One of the benefits of the new Toy Story Midway Mania attraction being largely computer animated is that it can be easily modified to suit current events. For example, beginning later this month, a certain little futuristic robot will be visible in the distance in one of the scenes, cleaning up darts that miss the background and hit targets. And when the new Tinker Bell movie is released directly to video, a certain pixie will appear in one game (and explode when hit with a burst of pixie dust that will make other objects on the screen fly — if they are thinking happy thoughts).

Holidays will also be commemorated as the season demands. Around Christmas time, players will be able to throw fruitcakes instead of pies, and Buzz Lightyear will sport a new red spacesuit and whiskers. You’ll be hurling colored eggs at chocolate farm animals on Easter. On Arbor Day, throwing a dart at a balloon in a tree will earn you double points, as will hitting any target in the Green Army Men scene on Memorial Day.

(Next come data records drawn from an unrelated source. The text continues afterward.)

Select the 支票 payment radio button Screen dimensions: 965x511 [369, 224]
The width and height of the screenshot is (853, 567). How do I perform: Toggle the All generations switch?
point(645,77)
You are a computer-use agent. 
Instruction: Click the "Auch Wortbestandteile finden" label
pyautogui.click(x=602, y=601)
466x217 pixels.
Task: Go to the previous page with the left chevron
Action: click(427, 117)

The attraction is also programmed to react to real-world events. Earthquakes will knock down all targets for a big score, and all on-screen characters are programmed to move calmly toward exits in case of a fire.

Midway Mania hints

Tuesday, June 17th, 2008

In honor of the new Toy Story Midway Mania attraction at Disney’s California Adventure, here are a few tips for maximizing your final score:

  • Entrance: As your attraction vehicle moves into the show building, you will briefly turn to face guests waiting in line to experience the attraction. General guests are 100 points, anyone with a Mickey-ears hat is 500 points, and annual pass holders are 1,000 points.
  • Practice: If you can bank your pie off the pie of another player and hit Buzz smack in the helmet, your score will not immediately go up, but your hidden score multiplier will be incremented.
  • Barnyard: If you hit nothing but carnivores/omnivores during this round, your score will be doubled. Hitting only kosher animals (mainly cows and chickens), your score multiplier is incremented.
  • Sheep field: Of you can pop the three-headed mutant sheep’s heads without destroying its body, you receive a bonus of 5,000 points. Avoid hitting the clouds — if you clear their balloons it starts to rain, which may cause a short in your gun.
  • Army maneuvers: Hit enemy forces (in green) and avoid friendly forces (in slightly lighter green) for 5,000 points and an increase in your bonus multiplier.
  • Aliens: Ring all of the aliens in the central rocket target area to get the “chest burster bonus” and activate “alien autopsy” high-scoring mode.
  • Cowboy: You can increase your bonus multiplier if the total number of shots you fire on this screen is divisible by six (as if you have a six shooter).
  • Mine: Hit the bat and then hit the target behind the leftmost moving foreground target to release the invisible gas leak. When the canary (in the shadows in the corner) dies, hit it on the way down approximately six inches from the bottom of the screen for a 10-point bonus!
  • Final score: When your final score is announced, multiply it by your bonus multiplier for your actual score (this isn’t displayed, but it’s still completely official — just ask anyone).
  • Closed curtain: After the curtains close at the end of the game, continue firing your weapon to release a torrent of adorable animated tapeworms.